** Data records follows **

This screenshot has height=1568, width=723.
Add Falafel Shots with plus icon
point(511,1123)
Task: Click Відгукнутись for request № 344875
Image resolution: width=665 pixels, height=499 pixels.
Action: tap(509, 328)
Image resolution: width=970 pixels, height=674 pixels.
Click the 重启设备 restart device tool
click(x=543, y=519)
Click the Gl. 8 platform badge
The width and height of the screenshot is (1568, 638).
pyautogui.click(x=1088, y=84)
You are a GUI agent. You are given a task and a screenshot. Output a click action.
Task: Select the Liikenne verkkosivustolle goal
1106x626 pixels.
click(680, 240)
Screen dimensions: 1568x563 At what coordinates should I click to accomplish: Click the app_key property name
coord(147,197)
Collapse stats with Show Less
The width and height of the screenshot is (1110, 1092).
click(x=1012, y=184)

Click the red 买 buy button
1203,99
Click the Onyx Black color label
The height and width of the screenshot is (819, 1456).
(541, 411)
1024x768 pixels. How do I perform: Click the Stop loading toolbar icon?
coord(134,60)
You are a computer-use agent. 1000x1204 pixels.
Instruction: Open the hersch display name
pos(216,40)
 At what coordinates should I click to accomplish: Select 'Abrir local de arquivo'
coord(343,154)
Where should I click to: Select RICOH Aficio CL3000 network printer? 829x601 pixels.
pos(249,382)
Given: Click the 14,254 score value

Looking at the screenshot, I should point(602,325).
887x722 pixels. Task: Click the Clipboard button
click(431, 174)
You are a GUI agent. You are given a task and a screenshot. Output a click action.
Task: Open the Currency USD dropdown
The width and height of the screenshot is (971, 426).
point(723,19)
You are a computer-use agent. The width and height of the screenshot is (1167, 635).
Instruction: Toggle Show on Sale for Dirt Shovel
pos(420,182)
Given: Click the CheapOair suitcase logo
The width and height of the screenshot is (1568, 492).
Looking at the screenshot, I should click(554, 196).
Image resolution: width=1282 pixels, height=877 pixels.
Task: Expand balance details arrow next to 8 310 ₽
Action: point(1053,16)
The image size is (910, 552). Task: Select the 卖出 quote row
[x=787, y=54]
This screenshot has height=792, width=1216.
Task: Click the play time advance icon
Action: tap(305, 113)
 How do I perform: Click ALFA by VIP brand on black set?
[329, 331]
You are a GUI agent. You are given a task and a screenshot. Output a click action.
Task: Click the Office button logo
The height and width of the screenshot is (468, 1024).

** End of Data records **

[Directions]
Print each line of the data exactly as it was written.

[Task answer]
This screenshot has height=1568, width=723.
Add Falafel Shots with plus icon
point(511,1123)
Task: Click Відгукнутись for request № 344875
Image resolution: width=665 pixels, height=499 pixels.
Action: tap(509, 328)
Image resolution: width=970 pixels, height=674 pixels.
Click the 重启设备 restart device tool
click(x=543, y=519)
Click the Gl. 8 platform badge
The width and height of the screenshot is (1568, 638).
pyautogui.click(x=1088, y=84)
You are a GUI agent. You are given a task and a screenshot. Output a click action.
Task: Select the Liikenne verkkosivustolle goal
1106x626 pixels.
click(680, 240)
Screen dimensions: 1568x563 At what coordinates should I click to accomplish: Click the app_key property name
coord(147,197)
Collapse stats with Show Less
The width and height of the screenshot is (1110, 1092).
click(x=1012, y=184)

Click the red 买 buy button
1203,99
Click the Onyx Black color label
The height and width of the screenshot is (819, 1456).
(541, 411)
1024x768 pixels. How do I perform: Click the Stop loading toolbar icon?
coord(134,60)
You are a computer-use agent. 1000x1204 pixels.
Instruction: Open the hersch display name
pos(216,40)
 At what coordinates should I click to accomplish: Select 'Abrir local de arquivo'
coord(343,154)
Where should I click to: Select RICOH Aficio CL3000 network printer? 829x601 pixels.
pos(249,382)
Given: Click the 14,254 score value

Looking at the screenshot, I should point(602,325).
887x722 pixels. Task: Click the Clipboard button
click(431, 174)
You are a GUI agent. You are given a task and a screenshot. Output a click action.
Task: Open the Currency USD dropdown
The width and height of the screenshot is (971, 426).
point(723,19)
You are a computer-use agent. The width and height of the screenshot is (1167, 635).
Instruction: Toggle Show on Sale for Dirt Shovel
pos(420,182)
Given: Click the CheapOair suitcase logo
The width and height of the screenshot is (1568, 492).
Looking at the screenshot, I should click(554, 196).
Image resolution: width=1282 pixels, height=877 pixels.
Task: Expand balance details arrow next to 8 310 ₽
Action: point(1053,16)
The image size is (910, 552). Task: Select the 卖出 quote row
[x=787, y=54]
This screenshot has height=792, width=1216.
Task: Click the play time advance icon
Action: tap(305, 113)
 How do I perform: Click ALFA by VIP brand on black set?
[329, 331]
You are a GUI agent. You are given a task and a screenshot. Output a click action.
Task: Click the Office button logo
The height and width of the screenshot is (468, 1024).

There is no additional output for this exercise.